**Prompt:**
In the records below, the line with "You are a computer-use" opens the range and the line with "Instruction: Click the red no-entry road sign" closes it; print that range exactly and nothing else.

**Data for analysis:**
+--

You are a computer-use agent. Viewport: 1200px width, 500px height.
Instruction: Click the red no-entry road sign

+--

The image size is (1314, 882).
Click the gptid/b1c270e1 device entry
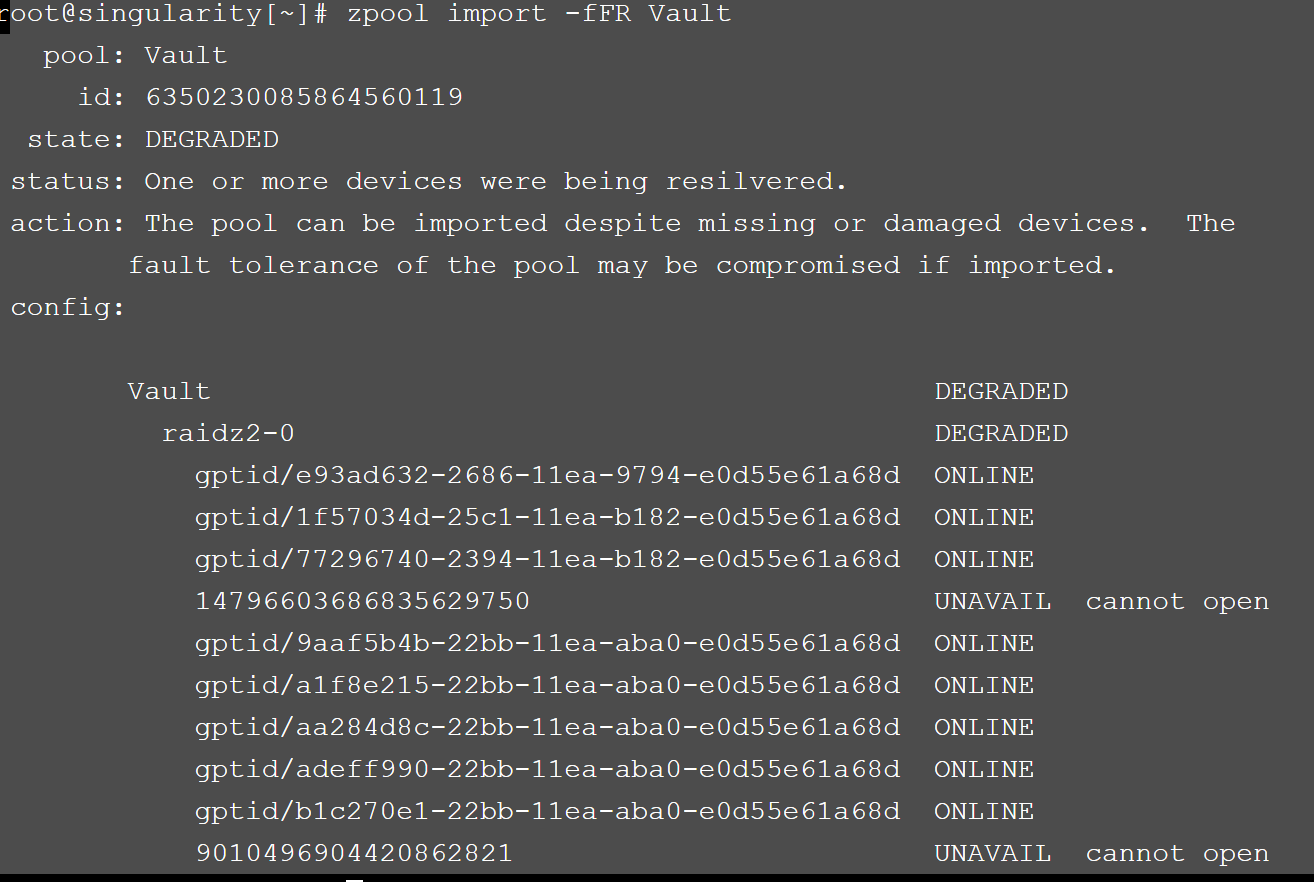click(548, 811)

+--

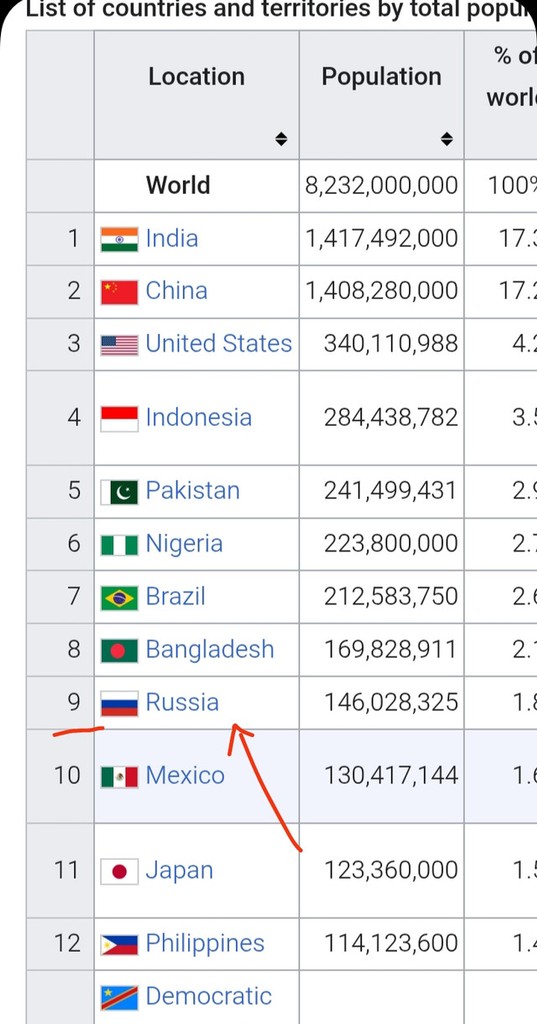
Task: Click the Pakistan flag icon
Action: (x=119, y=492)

+--

**Exercise output:**
You are a computer-use agent. Viewport: 1200px width, 500px height.
Instruction: Click the red no-entry road sign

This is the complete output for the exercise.